| ABOUT THIS TASK |
What lines below mention the word "Skriv"? Copy each one.

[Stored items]
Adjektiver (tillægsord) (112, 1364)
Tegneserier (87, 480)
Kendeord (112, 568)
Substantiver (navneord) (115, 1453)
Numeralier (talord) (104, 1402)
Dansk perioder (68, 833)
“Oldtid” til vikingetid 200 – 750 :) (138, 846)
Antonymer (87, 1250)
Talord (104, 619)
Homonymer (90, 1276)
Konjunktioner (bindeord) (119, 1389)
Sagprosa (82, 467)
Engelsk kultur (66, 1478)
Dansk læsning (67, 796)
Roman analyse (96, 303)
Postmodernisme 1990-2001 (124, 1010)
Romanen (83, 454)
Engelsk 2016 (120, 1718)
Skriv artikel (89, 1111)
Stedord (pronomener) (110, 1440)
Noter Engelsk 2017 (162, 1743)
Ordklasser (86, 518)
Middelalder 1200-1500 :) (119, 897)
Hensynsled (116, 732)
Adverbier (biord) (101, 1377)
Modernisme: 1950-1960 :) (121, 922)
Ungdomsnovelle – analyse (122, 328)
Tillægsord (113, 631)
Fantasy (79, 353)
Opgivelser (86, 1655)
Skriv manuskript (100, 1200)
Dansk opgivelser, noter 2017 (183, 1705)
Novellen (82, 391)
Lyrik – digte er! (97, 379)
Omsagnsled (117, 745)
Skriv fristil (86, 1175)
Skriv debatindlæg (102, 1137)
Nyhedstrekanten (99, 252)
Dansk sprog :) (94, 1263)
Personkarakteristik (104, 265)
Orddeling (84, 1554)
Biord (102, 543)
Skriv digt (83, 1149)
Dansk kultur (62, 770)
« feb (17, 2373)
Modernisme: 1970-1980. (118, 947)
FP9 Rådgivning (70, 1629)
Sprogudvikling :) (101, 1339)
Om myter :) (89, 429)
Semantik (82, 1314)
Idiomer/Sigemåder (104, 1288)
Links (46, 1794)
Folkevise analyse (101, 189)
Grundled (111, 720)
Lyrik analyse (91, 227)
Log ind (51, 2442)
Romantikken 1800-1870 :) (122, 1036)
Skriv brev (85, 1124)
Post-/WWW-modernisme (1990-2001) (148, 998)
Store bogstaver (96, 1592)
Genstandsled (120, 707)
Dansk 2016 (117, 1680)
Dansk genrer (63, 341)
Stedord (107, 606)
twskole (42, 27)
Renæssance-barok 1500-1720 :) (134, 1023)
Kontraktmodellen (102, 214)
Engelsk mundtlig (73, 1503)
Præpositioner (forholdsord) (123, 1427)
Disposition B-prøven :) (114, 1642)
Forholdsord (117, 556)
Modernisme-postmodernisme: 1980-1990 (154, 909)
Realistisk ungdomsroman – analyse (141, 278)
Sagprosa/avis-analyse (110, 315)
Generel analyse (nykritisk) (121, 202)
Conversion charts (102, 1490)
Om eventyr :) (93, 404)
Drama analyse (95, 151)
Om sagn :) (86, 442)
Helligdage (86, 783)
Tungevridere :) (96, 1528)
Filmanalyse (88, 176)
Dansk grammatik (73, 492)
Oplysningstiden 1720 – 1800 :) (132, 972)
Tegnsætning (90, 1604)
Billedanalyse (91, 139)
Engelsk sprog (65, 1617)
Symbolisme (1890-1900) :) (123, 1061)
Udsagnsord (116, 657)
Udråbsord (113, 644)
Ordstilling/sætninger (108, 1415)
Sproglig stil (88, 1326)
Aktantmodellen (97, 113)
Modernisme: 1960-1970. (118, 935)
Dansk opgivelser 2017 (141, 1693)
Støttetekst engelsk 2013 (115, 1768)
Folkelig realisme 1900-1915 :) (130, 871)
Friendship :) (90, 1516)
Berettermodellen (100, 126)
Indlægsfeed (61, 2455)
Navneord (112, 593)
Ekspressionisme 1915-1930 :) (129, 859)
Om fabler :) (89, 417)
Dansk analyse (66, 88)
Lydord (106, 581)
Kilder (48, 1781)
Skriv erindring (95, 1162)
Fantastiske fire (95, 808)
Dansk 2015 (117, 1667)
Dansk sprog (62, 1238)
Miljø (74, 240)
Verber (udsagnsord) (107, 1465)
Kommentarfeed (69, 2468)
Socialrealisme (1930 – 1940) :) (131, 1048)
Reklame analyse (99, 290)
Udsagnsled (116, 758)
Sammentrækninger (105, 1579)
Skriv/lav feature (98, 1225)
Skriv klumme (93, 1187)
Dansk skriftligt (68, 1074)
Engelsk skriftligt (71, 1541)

| ANSWER FOR THE TASK |
Skriv artikel (89, 1111)
Skriv manuskript (100, 1200)
Skriv fristil (86, 1175)
Skriv debatindlæg (102, 1137)
Skriv digt (83, 1149)
Skriv brev (85, 1124)
Skriv erindring (95, 1162)
Skriv/lav feature (98, 1225)
Skriv klumme (93, 1187)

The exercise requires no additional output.